--- WHAT IS NEEDED ---
Whenever a line in the following entries includes "sách", tally it. Report nothing except the final count.
--- INFORMATION PROVIDED ---
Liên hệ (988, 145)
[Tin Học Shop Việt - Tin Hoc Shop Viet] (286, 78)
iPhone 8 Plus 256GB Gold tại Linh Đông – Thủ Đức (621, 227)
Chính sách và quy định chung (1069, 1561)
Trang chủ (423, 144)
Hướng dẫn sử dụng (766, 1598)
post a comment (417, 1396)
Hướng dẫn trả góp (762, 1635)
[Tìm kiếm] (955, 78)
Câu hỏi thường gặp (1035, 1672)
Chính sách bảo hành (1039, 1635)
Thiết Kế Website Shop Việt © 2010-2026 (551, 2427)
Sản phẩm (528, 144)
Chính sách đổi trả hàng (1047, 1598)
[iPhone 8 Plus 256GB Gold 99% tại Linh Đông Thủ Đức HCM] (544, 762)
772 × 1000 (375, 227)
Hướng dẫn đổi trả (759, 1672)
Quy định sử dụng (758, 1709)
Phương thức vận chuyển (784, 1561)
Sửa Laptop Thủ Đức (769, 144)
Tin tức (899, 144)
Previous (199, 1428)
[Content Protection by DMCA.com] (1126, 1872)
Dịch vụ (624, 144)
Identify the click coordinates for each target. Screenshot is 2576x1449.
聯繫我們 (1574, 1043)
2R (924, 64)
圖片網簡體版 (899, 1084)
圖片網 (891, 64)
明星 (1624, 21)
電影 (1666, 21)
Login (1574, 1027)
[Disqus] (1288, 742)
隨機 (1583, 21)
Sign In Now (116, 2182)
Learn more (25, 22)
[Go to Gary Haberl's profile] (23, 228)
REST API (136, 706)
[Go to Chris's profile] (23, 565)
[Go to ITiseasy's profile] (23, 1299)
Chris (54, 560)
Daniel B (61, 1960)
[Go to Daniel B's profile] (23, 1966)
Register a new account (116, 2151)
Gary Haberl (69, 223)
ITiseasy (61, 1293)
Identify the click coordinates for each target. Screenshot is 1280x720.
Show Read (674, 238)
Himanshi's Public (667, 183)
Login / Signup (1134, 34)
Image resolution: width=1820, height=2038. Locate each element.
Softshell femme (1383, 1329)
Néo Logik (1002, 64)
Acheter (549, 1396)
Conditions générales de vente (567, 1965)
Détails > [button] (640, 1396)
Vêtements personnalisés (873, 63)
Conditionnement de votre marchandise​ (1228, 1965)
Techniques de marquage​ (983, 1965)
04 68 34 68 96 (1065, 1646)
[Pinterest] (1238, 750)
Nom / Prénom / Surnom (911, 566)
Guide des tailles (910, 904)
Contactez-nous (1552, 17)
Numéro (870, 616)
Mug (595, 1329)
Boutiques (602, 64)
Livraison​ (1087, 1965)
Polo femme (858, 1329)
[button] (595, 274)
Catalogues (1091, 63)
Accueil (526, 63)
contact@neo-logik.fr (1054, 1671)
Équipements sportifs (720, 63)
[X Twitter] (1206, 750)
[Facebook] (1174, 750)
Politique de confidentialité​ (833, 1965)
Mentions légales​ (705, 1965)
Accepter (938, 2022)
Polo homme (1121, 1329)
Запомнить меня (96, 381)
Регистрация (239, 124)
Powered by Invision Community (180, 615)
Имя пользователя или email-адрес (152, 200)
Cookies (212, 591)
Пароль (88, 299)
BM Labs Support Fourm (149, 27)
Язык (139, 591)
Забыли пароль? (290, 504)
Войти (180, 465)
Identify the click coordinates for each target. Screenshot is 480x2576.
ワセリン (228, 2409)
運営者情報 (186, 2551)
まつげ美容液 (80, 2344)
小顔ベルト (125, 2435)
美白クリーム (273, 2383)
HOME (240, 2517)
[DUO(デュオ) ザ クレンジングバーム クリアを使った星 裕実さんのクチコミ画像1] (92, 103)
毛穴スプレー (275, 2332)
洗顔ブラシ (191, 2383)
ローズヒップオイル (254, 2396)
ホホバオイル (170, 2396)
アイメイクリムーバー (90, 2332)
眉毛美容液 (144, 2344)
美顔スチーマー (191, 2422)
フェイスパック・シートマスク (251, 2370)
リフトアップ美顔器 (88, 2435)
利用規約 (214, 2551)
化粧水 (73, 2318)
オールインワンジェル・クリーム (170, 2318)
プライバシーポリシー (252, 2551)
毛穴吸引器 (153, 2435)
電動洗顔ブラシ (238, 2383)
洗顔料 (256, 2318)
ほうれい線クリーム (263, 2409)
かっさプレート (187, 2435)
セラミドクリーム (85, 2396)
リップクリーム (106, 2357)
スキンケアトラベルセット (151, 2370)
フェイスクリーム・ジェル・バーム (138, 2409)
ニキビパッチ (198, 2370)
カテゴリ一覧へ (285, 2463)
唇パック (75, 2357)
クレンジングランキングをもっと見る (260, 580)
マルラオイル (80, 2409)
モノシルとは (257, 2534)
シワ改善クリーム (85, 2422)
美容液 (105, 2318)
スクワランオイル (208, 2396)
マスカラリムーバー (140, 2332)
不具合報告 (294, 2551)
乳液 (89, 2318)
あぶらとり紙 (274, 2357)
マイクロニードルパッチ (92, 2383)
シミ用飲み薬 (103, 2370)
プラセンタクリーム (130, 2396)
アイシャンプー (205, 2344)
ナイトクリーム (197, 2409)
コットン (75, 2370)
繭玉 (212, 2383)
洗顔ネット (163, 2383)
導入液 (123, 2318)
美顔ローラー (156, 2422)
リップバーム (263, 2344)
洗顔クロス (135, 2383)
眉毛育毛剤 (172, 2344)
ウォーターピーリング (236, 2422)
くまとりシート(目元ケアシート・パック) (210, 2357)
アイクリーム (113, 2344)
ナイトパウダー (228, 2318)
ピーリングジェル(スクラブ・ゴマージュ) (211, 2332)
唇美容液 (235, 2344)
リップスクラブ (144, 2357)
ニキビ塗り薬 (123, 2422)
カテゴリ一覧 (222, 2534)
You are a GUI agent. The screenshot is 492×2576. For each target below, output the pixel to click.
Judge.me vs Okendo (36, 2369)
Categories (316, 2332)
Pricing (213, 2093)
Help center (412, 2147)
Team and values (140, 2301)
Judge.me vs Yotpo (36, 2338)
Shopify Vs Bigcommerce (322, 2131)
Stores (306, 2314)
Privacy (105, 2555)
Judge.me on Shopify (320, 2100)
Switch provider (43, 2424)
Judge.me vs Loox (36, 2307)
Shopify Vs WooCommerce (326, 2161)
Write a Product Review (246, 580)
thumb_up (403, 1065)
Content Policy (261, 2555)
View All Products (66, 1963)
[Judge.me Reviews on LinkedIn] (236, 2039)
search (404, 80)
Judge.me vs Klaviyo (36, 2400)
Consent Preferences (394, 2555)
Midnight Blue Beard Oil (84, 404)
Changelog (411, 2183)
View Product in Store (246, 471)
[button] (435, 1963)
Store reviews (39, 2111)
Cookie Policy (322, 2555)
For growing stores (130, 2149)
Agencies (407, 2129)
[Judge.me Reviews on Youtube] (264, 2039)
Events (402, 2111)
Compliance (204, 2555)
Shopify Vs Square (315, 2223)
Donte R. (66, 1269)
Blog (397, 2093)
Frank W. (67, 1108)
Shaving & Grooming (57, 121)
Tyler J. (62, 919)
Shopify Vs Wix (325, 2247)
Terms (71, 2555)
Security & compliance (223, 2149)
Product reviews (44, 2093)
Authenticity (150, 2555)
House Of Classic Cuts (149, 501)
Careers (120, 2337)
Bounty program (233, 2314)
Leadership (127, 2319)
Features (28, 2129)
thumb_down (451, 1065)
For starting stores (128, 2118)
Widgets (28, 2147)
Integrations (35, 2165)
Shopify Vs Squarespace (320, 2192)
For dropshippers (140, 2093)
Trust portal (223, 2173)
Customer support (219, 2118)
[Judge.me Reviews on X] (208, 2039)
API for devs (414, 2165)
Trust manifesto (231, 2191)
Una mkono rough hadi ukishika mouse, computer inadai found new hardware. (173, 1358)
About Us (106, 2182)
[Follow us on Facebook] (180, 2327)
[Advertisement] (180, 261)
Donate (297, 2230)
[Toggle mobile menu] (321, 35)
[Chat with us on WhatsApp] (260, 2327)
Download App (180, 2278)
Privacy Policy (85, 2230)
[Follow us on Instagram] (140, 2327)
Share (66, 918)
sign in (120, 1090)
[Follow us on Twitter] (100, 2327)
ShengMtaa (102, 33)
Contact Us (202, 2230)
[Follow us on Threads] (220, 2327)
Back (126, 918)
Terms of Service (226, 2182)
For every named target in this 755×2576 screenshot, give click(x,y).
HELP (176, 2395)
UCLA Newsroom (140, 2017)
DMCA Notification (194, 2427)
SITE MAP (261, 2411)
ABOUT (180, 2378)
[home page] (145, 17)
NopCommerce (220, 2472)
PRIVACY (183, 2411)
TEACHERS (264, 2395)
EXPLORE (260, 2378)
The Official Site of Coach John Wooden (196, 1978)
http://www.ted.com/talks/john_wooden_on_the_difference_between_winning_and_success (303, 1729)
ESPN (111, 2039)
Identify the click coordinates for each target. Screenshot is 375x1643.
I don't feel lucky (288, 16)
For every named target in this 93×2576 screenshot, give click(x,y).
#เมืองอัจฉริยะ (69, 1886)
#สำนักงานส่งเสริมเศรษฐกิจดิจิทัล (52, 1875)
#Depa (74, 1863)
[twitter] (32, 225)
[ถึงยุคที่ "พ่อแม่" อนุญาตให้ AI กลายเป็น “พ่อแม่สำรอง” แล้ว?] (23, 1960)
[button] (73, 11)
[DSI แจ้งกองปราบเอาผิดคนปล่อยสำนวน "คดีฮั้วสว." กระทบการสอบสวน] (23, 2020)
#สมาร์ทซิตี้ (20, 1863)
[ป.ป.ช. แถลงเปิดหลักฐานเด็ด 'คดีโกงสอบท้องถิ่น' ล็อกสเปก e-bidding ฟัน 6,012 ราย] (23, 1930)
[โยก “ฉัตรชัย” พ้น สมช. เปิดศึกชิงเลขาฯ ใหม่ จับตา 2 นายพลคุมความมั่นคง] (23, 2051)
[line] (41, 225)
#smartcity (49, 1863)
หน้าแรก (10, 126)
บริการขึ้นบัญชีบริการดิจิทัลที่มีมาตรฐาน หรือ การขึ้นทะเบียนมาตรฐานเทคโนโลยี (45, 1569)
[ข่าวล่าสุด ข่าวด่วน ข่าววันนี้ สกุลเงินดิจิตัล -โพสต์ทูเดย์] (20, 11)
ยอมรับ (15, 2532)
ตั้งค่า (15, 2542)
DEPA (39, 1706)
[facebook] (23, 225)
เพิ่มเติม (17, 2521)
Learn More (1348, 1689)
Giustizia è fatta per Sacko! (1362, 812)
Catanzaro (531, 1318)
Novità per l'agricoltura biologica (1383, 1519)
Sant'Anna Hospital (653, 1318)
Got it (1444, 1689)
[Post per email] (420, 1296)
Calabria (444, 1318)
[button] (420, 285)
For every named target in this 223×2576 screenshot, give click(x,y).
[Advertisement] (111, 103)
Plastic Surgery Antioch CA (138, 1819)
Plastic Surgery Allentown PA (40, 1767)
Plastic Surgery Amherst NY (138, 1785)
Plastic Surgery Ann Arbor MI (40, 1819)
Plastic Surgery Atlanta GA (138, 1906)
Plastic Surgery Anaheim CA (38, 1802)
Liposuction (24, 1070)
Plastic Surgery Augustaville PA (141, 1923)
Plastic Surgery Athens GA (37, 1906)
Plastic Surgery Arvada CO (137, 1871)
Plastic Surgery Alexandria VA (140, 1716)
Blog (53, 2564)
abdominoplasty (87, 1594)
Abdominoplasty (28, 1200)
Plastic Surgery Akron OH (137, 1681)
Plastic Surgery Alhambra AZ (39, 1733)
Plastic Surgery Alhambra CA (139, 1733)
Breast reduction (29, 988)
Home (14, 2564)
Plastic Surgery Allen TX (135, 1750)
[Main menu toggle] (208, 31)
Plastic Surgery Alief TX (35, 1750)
---
--- TASK ANSWER ---
3